READING TEXT:
>>>
10/22 ruining my magazines

SMITH910

New member
I picked up a gently used 10/22 with a nice weaver scope and pistol grip integrated stock. Very nice gun. One thing though, after a few dozen rounds the gun would jam. I would look at the magazine and it seemed to not hold the cartridges correctly (spring loose and cartridge not proped up all the way). I bought a new magazine and within 50 rounds it was doing the same thing! Never heard of something like this. My dad has a 10/22 from way back - all original, never ever a problem Any ideas? Thanks for your comments.
 
little help

Sounds like you just need to retension the spring on them. I am not sure why it happens, but I have one that does the same thing. I have five different clips and from time to time I will have to retension the spring as well.

What I do is use an allen hed screwdriver to loosen the screw while holding pressure against the nut on the other side. After I get it loose, I will use a pair of pliers to hold the nut and push the nut out enough to tighten it. I turn it until I feel very good tension on it, usually at a minumum of 4 turns, and then push the nut back in place and then retighten the screw back.
<<<
DATA ROWS:
>>>
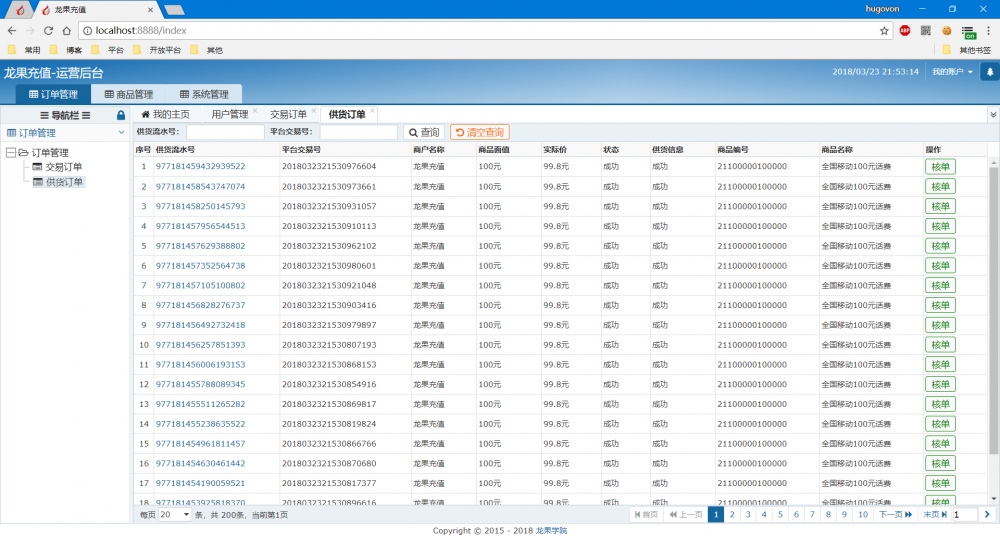Expand the tab list double-chevron

pos(992,115)
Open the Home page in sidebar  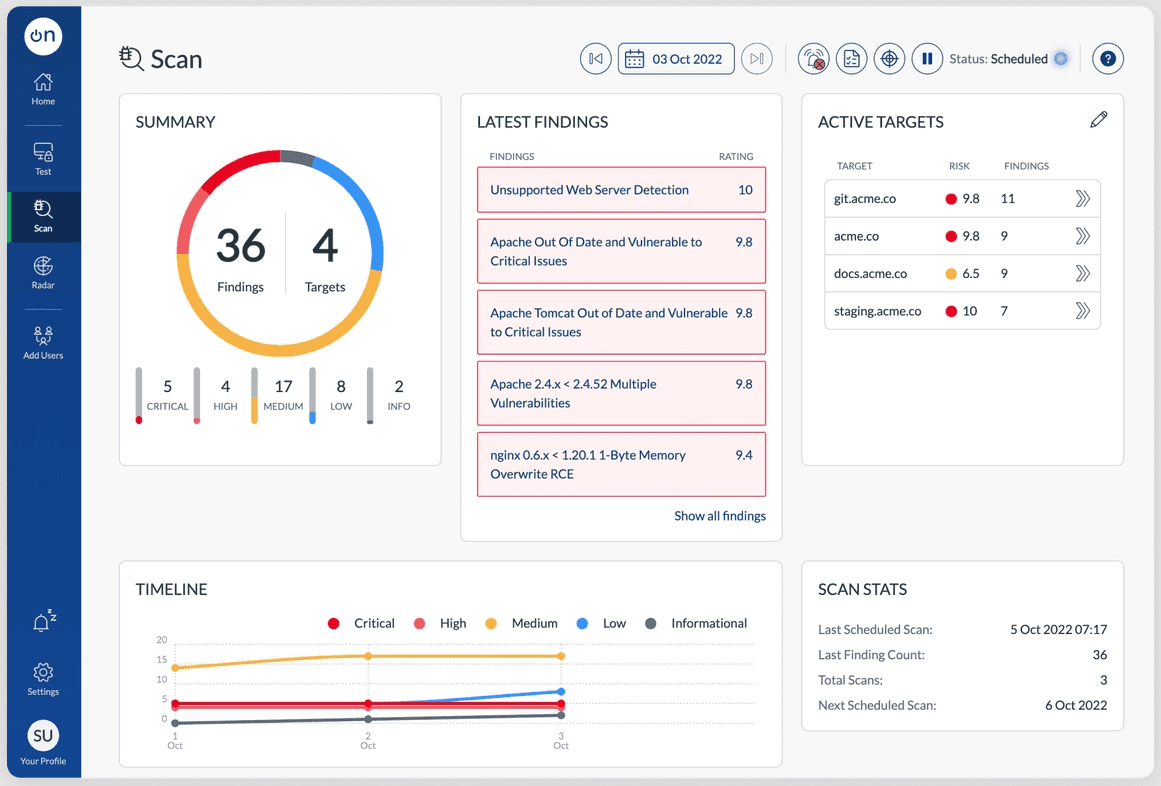pos(43,90)
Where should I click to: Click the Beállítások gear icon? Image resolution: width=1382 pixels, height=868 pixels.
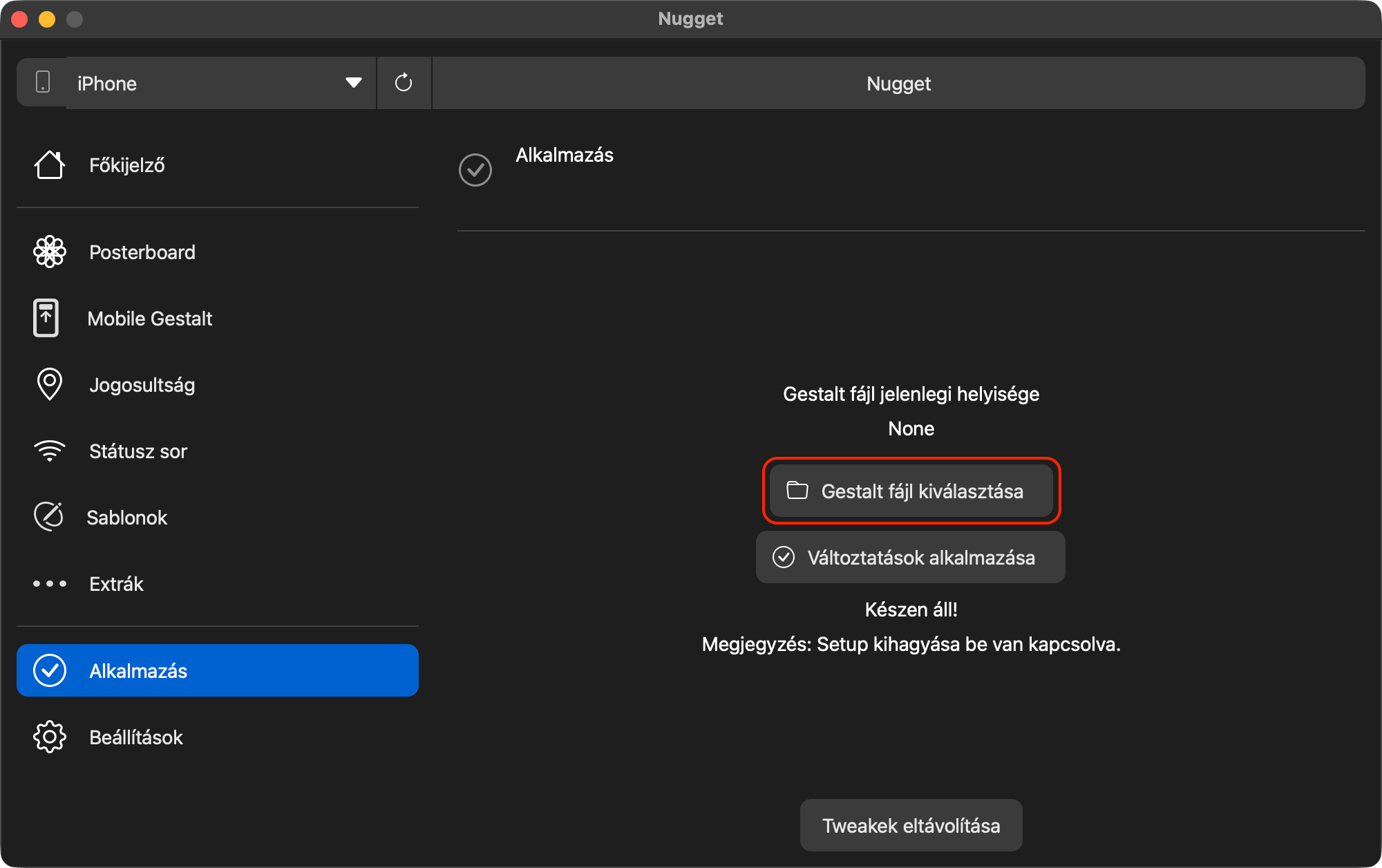[x=49, y=737]
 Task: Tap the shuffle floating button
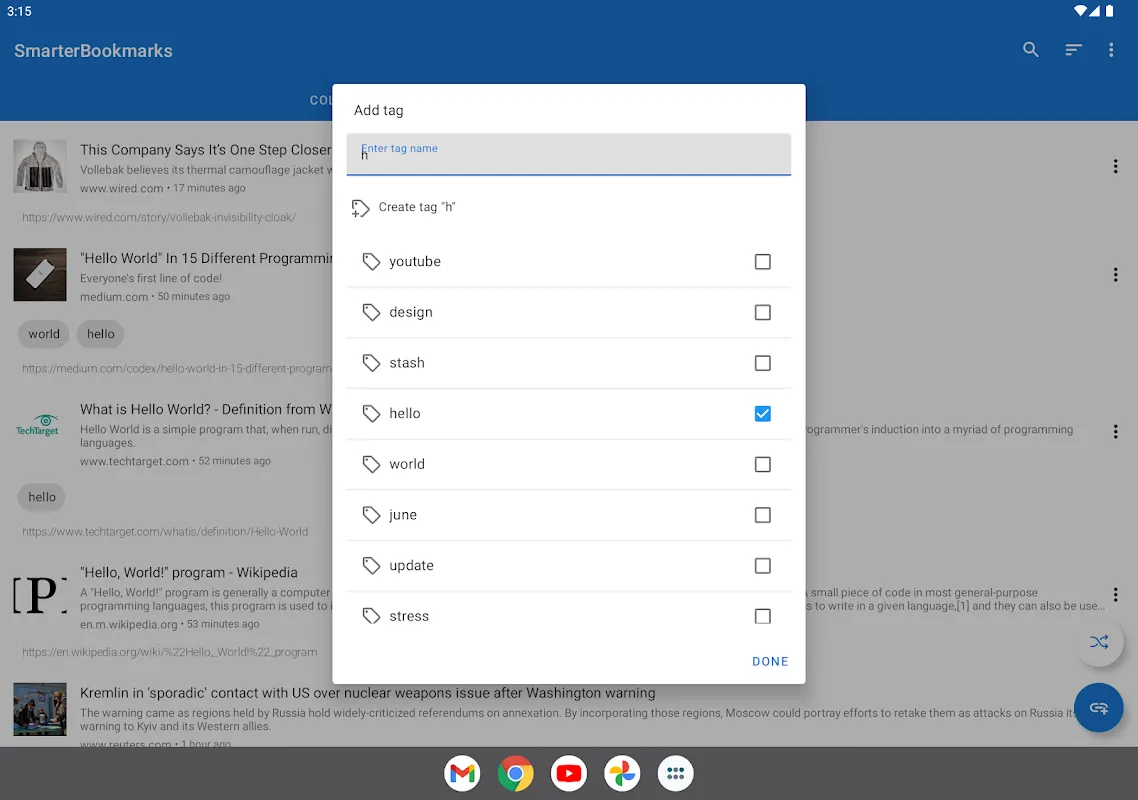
<<<
EXERCISE TASK A: Format the stretch of the records from the line containing "Where should I" through the end of the records as a numbered list, skipping blank lines and leaving out the pictures.
EXERCISE TASK B: Continue the forum thread about the jamming 10/22 magazines from where it stops.

REPLY A:
1. Where should I click to: Click the Beállítások gear icon? Image resolution: width=1382 pixels, height=868 pixels.
2. [x=49, y=737]
3.  Task: Tap the shuffle floating button

REPLY B:
 
Thank you for your reply. I'm just confused that after 50 rounds it would do this - on two totally different mags. The fellow working at the indoor range, did what you just said to the mag - but to no avail after a dozen rounds or so it did the same thing again. Is there ANY chance the gun (something faulty) could be doing this to them? I can't see how. Does turning them at least 4 times to add tension last forever then for you? I will tighten both down again tonight following your instructions Cntryboy1289 - Thanks!
 
hasn't worked for me in the long term

I still have to maintain them from time to time. Like I said, I don't understand it either unless it is simply weak springs they are using. Some of my older magazines don't do it as often as the newer ones will, but all of them will do it eventually.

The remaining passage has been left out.